**What you should do**
Retyping each entry exactly is the whole task.

START Data for analysis

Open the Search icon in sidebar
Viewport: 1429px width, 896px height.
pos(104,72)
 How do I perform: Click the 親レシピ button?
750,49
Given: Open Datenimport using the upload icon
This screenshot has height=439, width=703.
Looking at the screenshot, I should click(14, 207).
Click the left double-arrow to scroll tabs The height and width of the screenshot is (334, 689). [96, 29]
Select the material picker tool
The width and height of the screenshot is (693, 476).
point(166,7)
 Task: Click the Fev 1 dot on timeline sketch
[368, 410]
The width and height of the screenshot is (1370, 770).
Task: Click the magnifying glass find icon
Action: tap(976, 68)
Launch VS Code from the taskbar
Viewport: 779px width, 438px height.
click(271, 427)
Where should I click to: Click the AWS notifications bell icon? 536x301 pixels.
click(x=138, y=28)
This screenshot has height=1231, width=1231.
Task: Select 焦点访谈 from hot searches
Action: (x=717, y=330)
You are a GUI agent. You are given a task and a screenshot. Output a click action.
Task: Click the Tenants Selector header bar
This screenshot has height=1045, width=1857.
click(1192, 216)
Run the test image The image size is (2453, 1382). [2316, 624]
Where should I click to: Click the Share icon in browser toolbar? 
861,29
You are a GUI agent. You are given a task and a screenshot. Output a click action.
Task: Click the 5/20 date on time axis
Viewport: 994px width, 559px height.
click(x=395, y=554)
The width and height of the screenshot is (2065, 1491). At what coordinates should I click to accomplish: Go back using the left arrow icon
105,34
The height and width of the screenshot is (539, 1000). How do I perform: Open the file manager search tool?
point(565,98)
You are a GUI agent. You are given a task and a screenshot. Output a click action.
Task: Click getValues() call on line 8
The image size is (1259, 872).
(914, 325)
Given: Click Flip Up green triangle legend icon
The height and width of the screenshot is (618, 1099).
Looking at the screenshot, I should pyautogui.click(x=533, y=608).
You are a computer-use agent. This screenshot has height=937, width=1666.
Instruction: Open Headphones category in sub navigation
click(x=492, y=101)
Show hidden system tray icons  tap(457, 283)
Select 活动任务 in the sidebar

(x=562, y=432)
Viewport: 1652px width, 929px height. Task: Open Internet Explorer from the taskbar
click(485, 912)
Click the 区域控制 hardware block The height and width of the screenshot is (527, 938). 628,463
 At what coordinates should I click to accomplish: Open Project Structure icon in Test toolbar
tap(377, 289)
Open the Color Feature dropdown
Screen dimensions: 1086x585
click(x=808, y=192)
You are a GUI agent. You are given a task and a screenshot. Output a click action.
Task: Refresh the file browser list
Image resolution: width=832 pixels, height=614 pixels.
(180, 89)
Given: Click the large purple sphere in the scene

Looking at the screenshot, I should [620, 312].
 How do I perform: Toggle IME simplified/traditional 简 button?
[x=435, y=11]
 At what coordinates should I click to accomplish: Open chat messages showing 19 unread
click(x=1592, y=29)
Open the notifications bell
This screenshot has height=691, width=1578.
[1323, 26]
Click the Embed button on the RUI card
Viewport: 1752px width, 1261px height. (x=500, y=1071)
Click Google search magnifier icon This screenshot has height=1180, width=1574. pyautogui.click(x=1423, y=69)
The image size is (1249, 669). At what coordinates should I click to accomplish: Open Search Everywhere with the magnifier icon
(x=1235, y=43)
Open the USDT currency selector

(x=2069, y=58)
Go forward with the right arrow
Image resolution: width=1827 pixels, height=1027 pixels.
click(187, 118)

END Data for analysis

**Answer space**
Open the Search icon in sidebar
Viewport: 1429px width, 896px height.
pos(104,72)
 How do I perform: Click the 親レシピ button?
750,49
Given: Open Datenimport using the upload icon
This screenshot has height=439, width=703.
Looking at the screenshot, I should click(14, 207).
Click the left double-arrow to scroll tabs The height and width of the screenshot is (334, 689). [96, 29]
Select the material picker tool
The width and height of the screenshot is (693, 476).
point(166,7)
 Task: Click the Fev 1 dot on timeline sketch
[368, 410]
The width and height of the screenshot is (1370, 770).
Task: Click the magnifying glass find icon
Action: tap(976, 68)
Launch VS Code from the taskbar
Viewport: 779px width, 438px height.
click(271, 427)
Where should I click to: Click the AWS notifications bell icon? 536x301 pixels.
click(x=138, y=28)
This screenshot has height=1231, width=1231.
Task: Select 焦点访谈 from hot searches
Action: (x=717, y=330)
You are a GUI agent. You are given a task and a screenshot. Output a click action.
Task: Click the Tenants Selector header bar
This screenshot has height=1045, width=1857.
click(1192, 216)
Run the test image The image size is (2453, 1382). [2316, 624]
Where should I click to: Click the Share icon in browser toolbar? 
861,29
You are a GUI agent. You are given a task and a screenshot. Output a click action.
Task: Click the 5/20 date on time axis
Viewport: 994px width, 559px height.
click(x=395, y=554)
The width and height of the screenshot is (2065, 1491). At what coordinates should I click to accomplish: Go back using the left arrow icon
105,34
The height and width of the screenshot is (539, 1000). How do I perform: Open the file manager search tool?
point(565,98)
You are a GUI agent. You are given a task and a screenshot. Output a click action.
Task: Click getValues() call on line 8
The image size is (1259, 872).
(914, 325)
Given: Click Flip Up green triangle legend icon
The height and width of the screenshot is (618, 1099).
Looking at the screenshot, I should pyautogui.click(x=533, y=608).
You are a computer-use agent. This screenshot has height=937, width=1666.
Instruction: Open Headphones category in sub navigation
click(x=492, y=101)
Show hidden system tray icons  tap(457, 283)
Select 活动任务 in the sidebar

(x=562, y=432)
Viewport: 1652px width, 929px height. Task: Open Internet Explorer from the taskbar
click(485, 912)
Click the 区域控制 hardware block The height and width of the screenshot is (527, 938). 628,463
 At what coordinates should I click to accomplish: Open Project Structure icon in Test toolbar
tap(377, 289)
Open the Color Feature dropdown
Screen dimensions: 1086x585
click(x=808, y=192)
You are a GUI agent. You are given a task and a screenshot. Output a click action.
Task: Refresh the file browser list
Image resolution: width=832 pixels, height=614 pixels.
(180, 89)
Given: Click the large purple sphere in the scene

Looking at the screenshot, I should [620, 312].
 How do I perform: Toggle IME simplified/traditional 简 button?
[x=435, y=11]
 At what coordinates should I click to accomplish: Open chat messages showing 19 unread
click(x=1592, y=29)
Open the notifications bell
This screenshot has height=691, width=1578.
[1323, 26]
Click the Embed button on the RUI card
Viewport: 1752px width, 1261px height. (x=500, y=1071)
Click Google search magnifier icon This screenshot has height=1180, width=1574. pyautogui.click(x=1423, y=69)
The image size is (1249, 669). At what coordinates should I click to accomplish: Open Search Everywhere with the magnifier icon
(x=1235, y=43)
Open the USDT currency selector

(x=2069, y=58)
Go forward with the right arrow
Image resolution: width=1827 pixels, height=1027 pixels.
click(187, 118)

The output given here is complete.